Should we also make the domain names (domain) mention the spatial resolution?

gnikulin commented 1 year ago

We don't need 2 CVs with duplicate information, one is enough.

Currently domain is defined as "name of the CORDEX region" while domain_id as "an identifier assigned to each CORDEX region including a flag for resolution". I would keep domain as it is (geographical name) without information about spatial resolution. In addition, information about native resolution is provided in the native_resolution global attribute.

This CV must include only the 14 continental-scale CORDEX domains (14 domains x 3 resolution and the same for the regular grids with "i"). Other domains as "GAR-3" and "CEU-3" for example are not CORDEX domains but used in some projects, should be excluded.

larsbuntemeyer commented 1 year ago

Yes, correct, the CORDEX-CMIP6_domain.json is duplicated information. This is more or less a result of my discussion to adapt CMIP6 cmor tables. They have more or less key attributes including an institution_id, source_id and experiment_id that are hard coded into the cmor library in the way they are handled as attributes. E.g., if the CV contains an institution_id in the form of, e.g.,

{
  "institution_id": {
    "GERICS": "Climate Service Center"
 }
}

cmor will add an an entry called institution=Climate Service Center automatically. However, this logic does not work in general for other attributes, e.g., a table including the domain_id

{
  "domain_id": {
    "EUR-11": "South America",
  }
}

would not add the domain attribute. It's a little pain since it's difficult to understand the logic in the CMIP CV in general. But since i guess we want to support the use of the cmor library, i would suggest to keep the domain_id table in the form that we have now (since we have domain as a required attribute).

{
    "domain_id": {
        "EUR-11": {
            "domain": "Europe",
            "domain_id": "SAM-50"
        },
    }
}

The same is actually true for the driving_experiment_id, so it's probably the same there (#23). It's a little bit a pain since cmor wasn't really designed with some more general CV in mind.

This CV must include only the 14 continental-scale CORDEX domains (14 domains x 3 resolution and the same for the regular grids with "i"). Other domains as "GAR-3" and "CEU-3" for example are not CORDEX domains but used in some projects, should be excluded.

For me, it's ok the remove non-continental scale domain_ids although i also saw them in some publications. But you are right, it's hard to find an exact definition of those grids.

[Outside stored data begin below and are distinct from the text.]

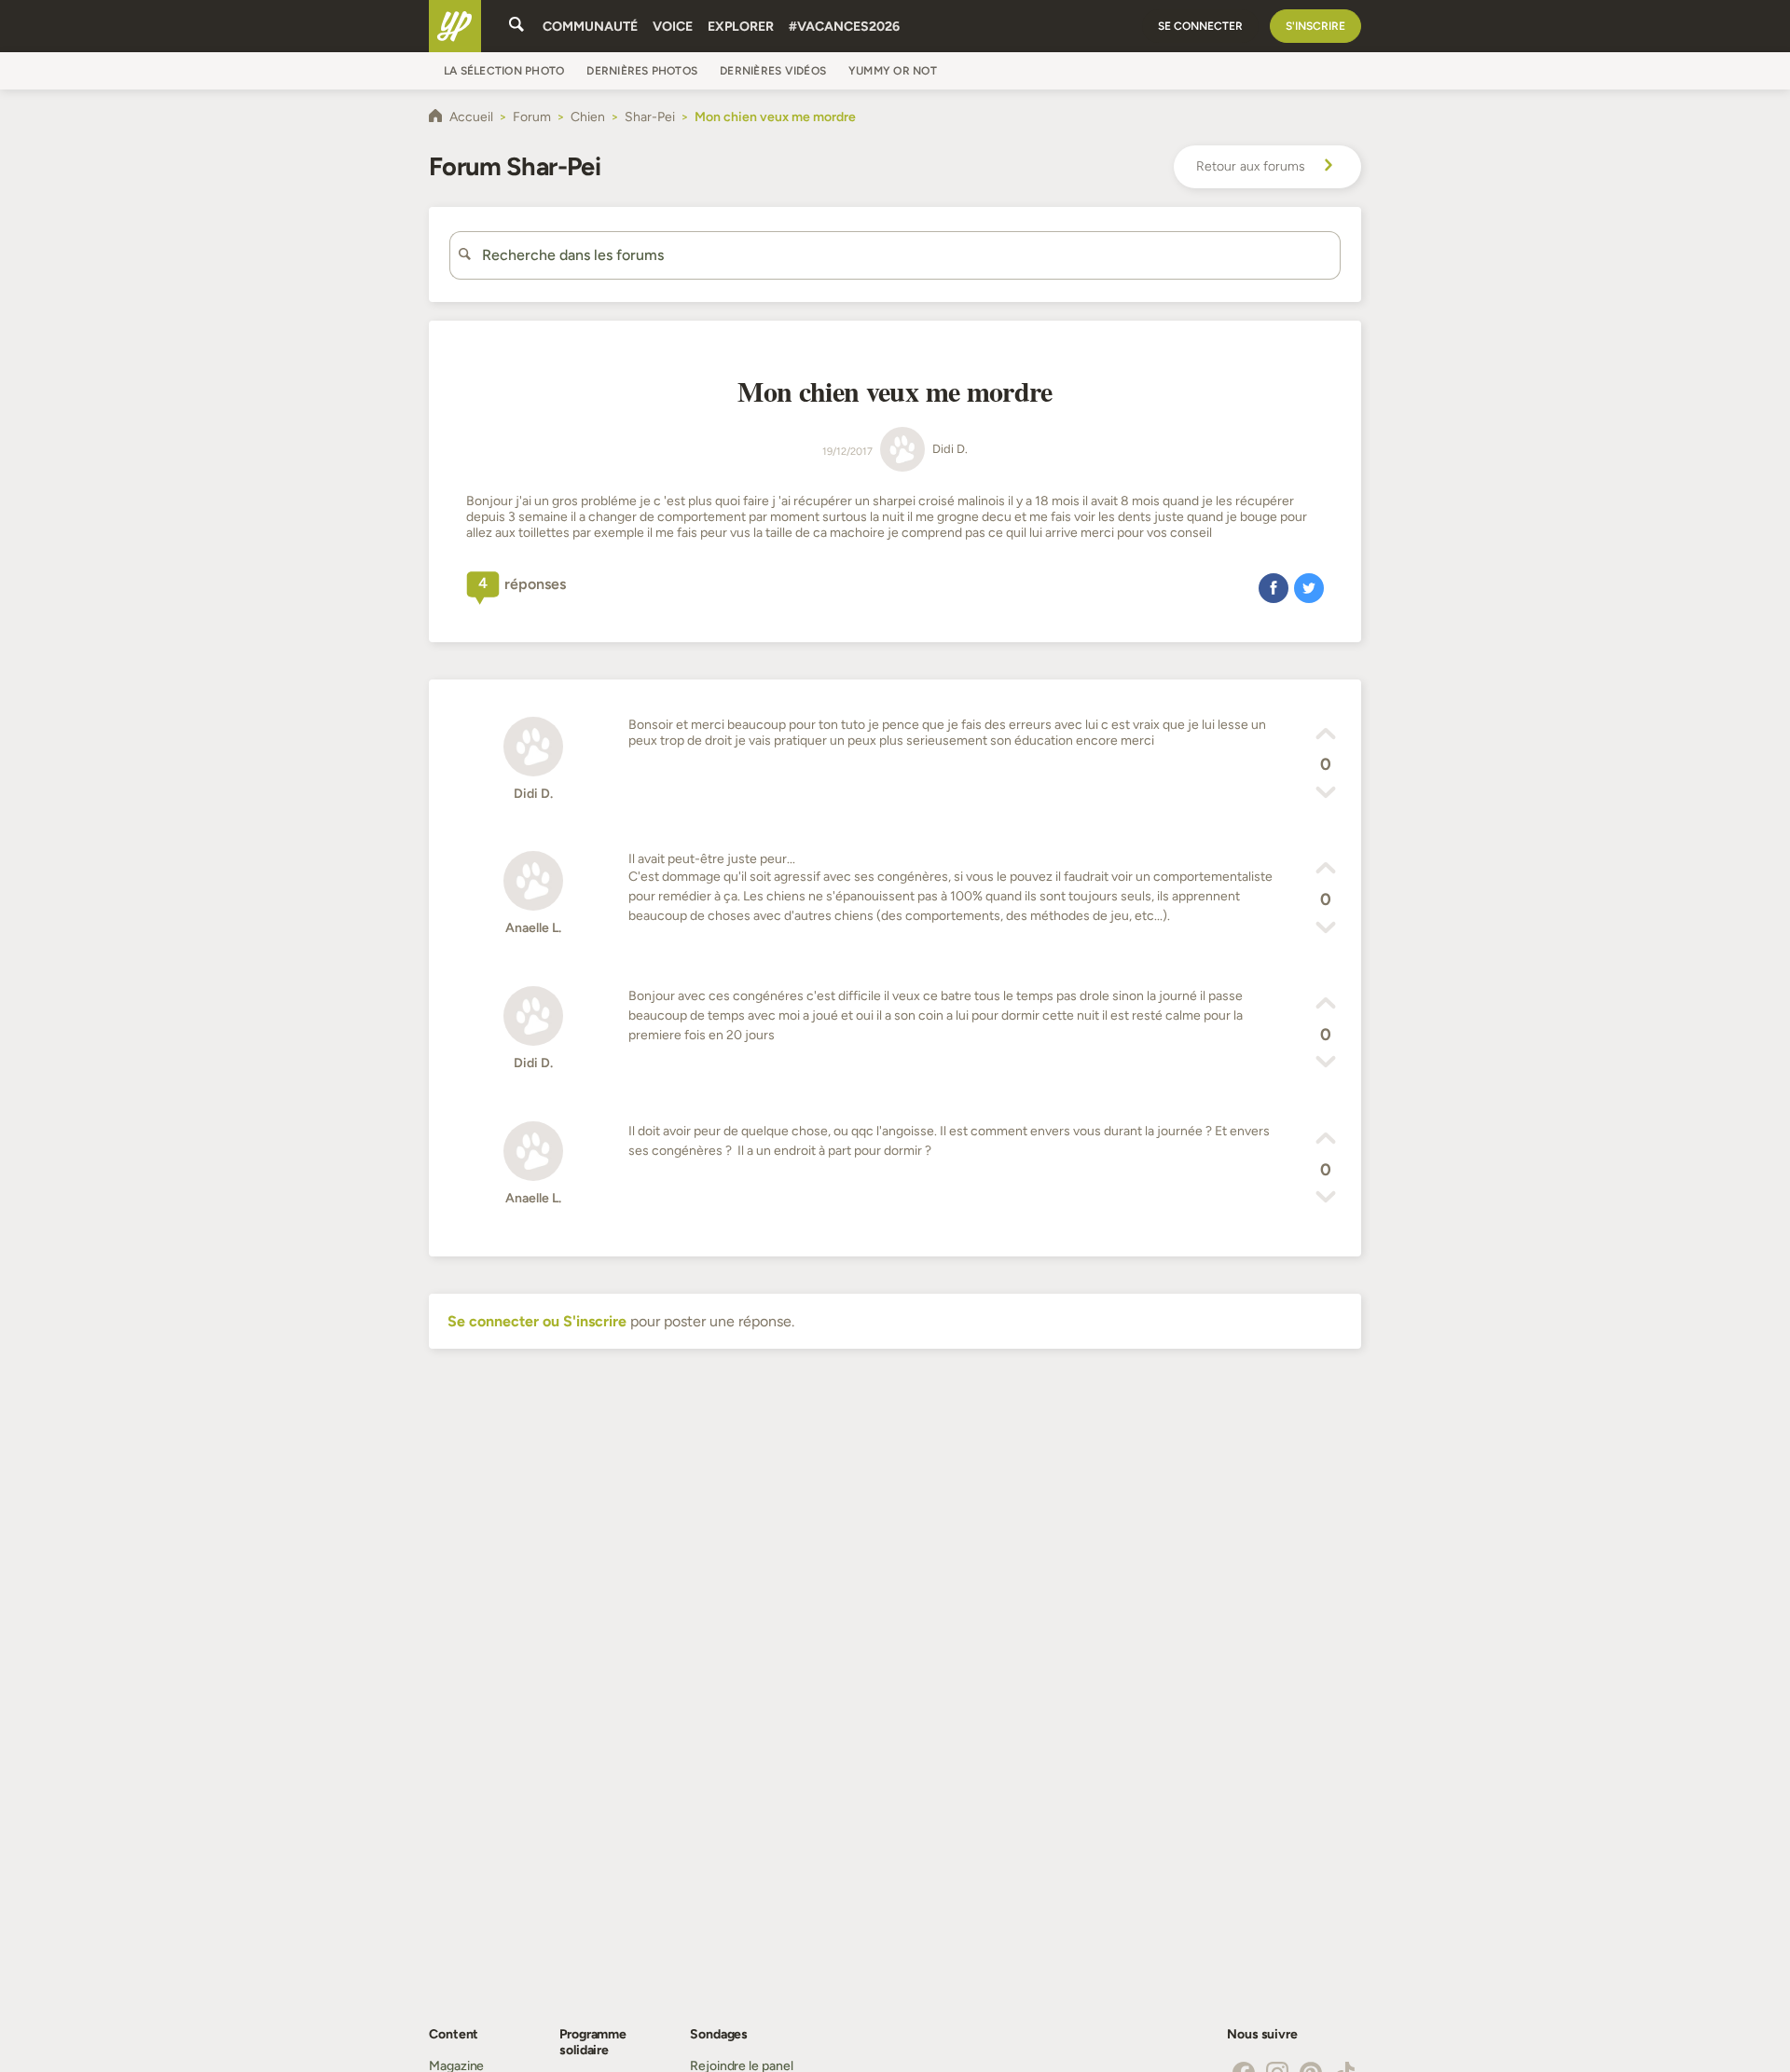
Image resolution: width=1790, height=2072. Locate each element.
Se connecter (1200, 26)
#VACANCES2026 (844, 26)
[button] (1273, 587)
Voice (673, 26)
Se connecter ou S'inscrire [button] (537, 1321)
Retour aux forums (1250, 166)
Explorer (741, 26)
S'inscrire (1315, 26)
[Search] (516, 26)
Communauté (590, 26)
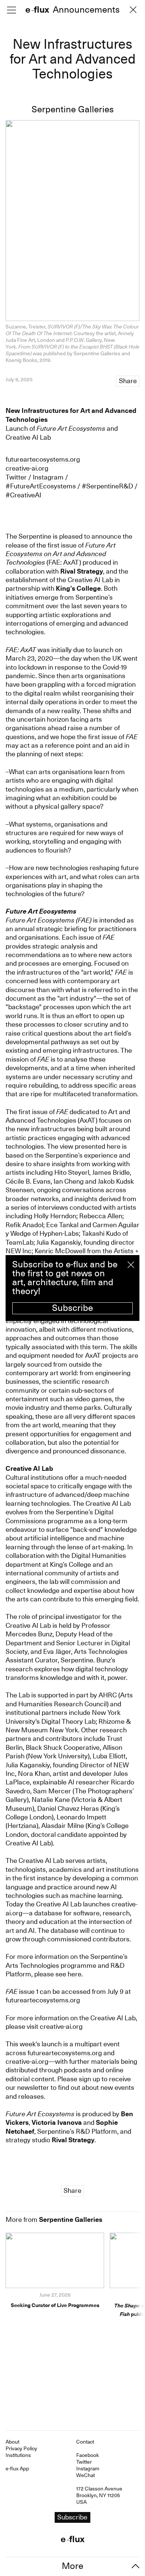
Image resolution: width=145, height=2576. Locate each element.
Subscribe (72, 1307)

gnikulin commented 1 year ago

I don't have a strong opinion on the CV format. However, the CMIP6 format may be preferable since it clearly defines the domainattribute and compatible with CMOR.

gnikulin commented 1 year ago

And also our first idea was to use the CMIP6 CVs as much as possible.

jesusff commented 1 year ago

OK, this had some subtle details behind. @larsbuntemeyer, would it make sense to keep in this CV repo simplified json files for these paired attributes and have them automatically converted to the explicit form when inserted automatically into the CMOR table https://github.com/WCRP-CORDEX/cordex-cmip6-cmor-tables/blob/main/Tables/CORDEX_CV.json ?

larsbuntemeyer commented 1 year ago

@jesusff

this had some subtle details behind.

Yes, it's still a pain, but my hope is that this could be resolved in the future...

would it make sense to keep in this CV repo simplified json files for these paired attributes and have them automatically converted to the explicit form when inserted automatically

Yes, that could work and could make sense.

jesusff commented 1 year ago

I would keep domain as it is (geographical name) without information about spatial resolution. In addition, information about native resolution is provided in the native_resolution global attribute.

Depending on the model (see #25) the native_resolution may not match the one in the domain_id. We could think of a building rule for the domain attribute which includes the resolution and the expected projection. E.g. "EUR-12" : "Europe (at roughly 12.5 km grid spacing on a curvilinear projection)" "AFR-12i" : "Africa (on the 0.125-degrees regular latitude-longitude grid)"

gnikulin commented 12 months ago

Depending on the model (see #25) the native_resolution may not match the one in the domain_id.

Yes, that was the main point for introducing native_resolution since resolution in domain_id is the nearest grid spacing in km of the 3 resolutions used in CORDEX-CMIP5 and CORDEX-CMIP6 (50, 25 and 12 km). If a RCM generates simulations at 10 or 15km 12 has to be used as the flag for resolution.

Perhaps, information about resolution can be helpful in domain, there were some questions about different resolution flags. It's very straightforward for the regular grids with "i" (12.5, 25 and 50 are exact resolution in km), can be simply "Africa (12.5 degree regular latitude-longitude grid)". Description for native grids (e.g. rotated, LCC, Mercator) are not exactly the same. The rotated grid for Africa (no rotation) is not curvilinear. The LCC and Mercator projections define resolution exactly in km (e.g. 12.5km) so it's not roughly. The question is how to formulate.

jesusff commented 12 months ago

For the "native" one, we could also fall back to the original suggestion from @larsbuntemeyer of a loose:

"EUR-50": "Europe (low resolution)"
"EUR-25": "Europe (intermediate resolution)"
"EUR-12": "Europe (high resolution)"

and let the crs variable and the native_resolution/native_grid/grid (see #25) attribute provide the details.

gnikulin commented 12 months ago

low, intermediate and high are not so informative without reference, assuming that grids can be different across RCMs may be simply

"EUR-50": "Europe (about 50km resolution)"
"EUR-25": "Europe (about 25km resolution)"
"EUR-12": "Europe (about 12.5km resolution)"

The same template can be used for other grids as for example "ALP-3 (about 3km resolution)"

For the regular grids the description can be more specific as in the above comment: "Africa (12.5 degree regular latitude-longitude grid)"

larsbuntemeyer commented 7 months ago

Right now, we don't indicate any resolution information in the domain attribute. I think, this should go into the free form grid attribute, right? So could we close this (after reformatting)?

gnikulin commented 7 months ago

Yes, the domainattribute only provides geographical names for the 14 CORDEX domains, domain_id is the domain 3-letter acronym with the resolution (approximately) flag and then gridprovides detailed information about native grids, resolution, regridding etc. I hope such a combination should provide all nessesasry information.